Argentina, a predominantely Catholic country, recently became the first Latin American country to legalise the marriage of same-sex, when a vote passed through the senate 33 votes to 27, with 3 abstentions.

New Zealand’s Marriage Act 1955 does not actually define marriage, but our current jurisprudence applies the term only to heterosexual couples. The Civil Union Act 2004, one of the most important legislative social changes made by Helen Clark’s Labour Government, allows couples, both heterosexual and homosexual, to enter into a civil union. Apart from civil unions, partners may also acquire legal rights and obligations in relation to each other as a de facto partnership.

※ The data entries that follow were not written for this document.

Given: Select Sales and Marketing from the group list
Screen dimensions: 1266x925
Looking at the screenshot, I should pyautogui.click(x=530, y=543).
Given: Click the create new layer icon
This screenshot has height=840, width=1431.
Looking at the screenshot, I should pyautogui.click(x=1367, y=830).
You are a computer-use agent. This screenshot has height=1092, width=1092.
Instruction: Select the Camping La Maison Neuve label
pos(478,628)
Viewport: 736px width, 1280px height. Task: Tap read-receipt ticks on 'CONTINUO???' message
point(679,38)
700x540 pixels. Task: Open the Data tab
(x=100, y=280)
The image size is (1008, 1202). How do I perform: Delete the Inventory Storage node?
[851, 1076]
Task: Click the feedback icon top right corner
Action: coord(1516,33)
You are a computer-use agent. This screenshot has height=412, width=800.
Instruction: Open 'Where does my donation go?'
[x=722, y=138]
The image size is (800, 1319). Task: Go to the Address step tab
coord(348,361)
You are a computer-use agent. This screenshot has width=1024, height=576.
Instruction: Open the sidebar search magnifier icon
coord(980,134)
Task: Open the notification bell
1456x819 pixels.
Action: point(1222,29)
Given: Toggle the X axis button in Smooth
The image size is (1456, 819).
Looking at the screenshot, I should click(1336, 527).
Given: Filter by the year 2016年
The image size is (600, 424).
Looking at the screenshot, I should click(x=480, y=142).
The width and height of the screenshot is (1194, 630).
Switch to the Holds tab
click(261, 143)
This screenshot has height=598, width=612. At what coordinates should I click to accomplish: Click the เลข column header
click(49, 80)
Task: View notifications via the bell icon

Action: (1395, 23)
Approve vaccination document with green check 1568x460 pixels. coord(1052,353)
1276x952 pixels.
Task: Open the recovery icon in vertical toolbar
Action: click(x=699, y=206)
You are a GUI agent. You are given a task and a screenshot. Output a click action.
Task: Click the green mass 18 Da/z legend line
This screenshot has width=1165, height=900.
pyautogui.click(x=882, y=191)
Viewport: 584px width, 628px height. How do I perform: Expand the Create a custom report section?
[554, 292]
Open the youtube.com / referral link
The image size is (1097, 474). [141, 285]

However, civil unions and de facto partnerships are not marriages; and in fact, many heterosexual couples have entered into civil unions since the passing of the 2004 act or chosen to remain solely in a de facto arrangement in an express rejection of the institution of marriage and all of its historical baggage.

In terms of equality, symbolism and concrete rights, many same-sex couples still want the ability to enter into a marriage. One example of a concrete right affected by the inability to marry is that of adoption. The Adoption Act 1955 provides for adoption by spouses. In a recent case the High Court in Wellington held that spouses, for the purpose of the Adoption Act, could include de facto couples—however the court was very clear that they were referring only to heterosexual de facto couples, and were certainly not opening the door for same-sex de facto couples to adopt.

The New Zealand Bill of Rights Act 1990, section 19, explicitly prohibits discrimination under any of the grounds set out in the Human Rights Act 1993, which includes sexual orientation. Over the years there has been debate in the courts as to whether incorporating only unions between a man and a woman within their definition of marriage discriminates against same-sex couples. One strand of argument is that the prohibition on marrying someone of the same sex applies to everyone and therefore does not discriminate against anyone. However, clearly such a prohibition, in impact, discriminates against homosexual and lesbian couples and is immaterial to heterosexual couples. However, even if the courts found the Marriage Act to be in breach of section 19, and not a justified limitation of this right (provided for in section 5), section 4 of the Bill of Rights establishes that such an inconsistency alone cannot be used to strike down legislation passed by parliament.

Some regard the current position under the 2004 act as the result of social engineering. One’s sexual orientation and choice of a life partner is one of the most personal areas of one’s life, and the law’s continued restriction against same-sex marriage is a prime example of social engineering. The Civil Union Act did not go nearly far enough in ensuring freedom of choice. Consequently, this is an issue that, as in Argentina, our democratically elected law makers need to genuinely address if we are going to see any end to this discrimination on the basis of sexual orientation.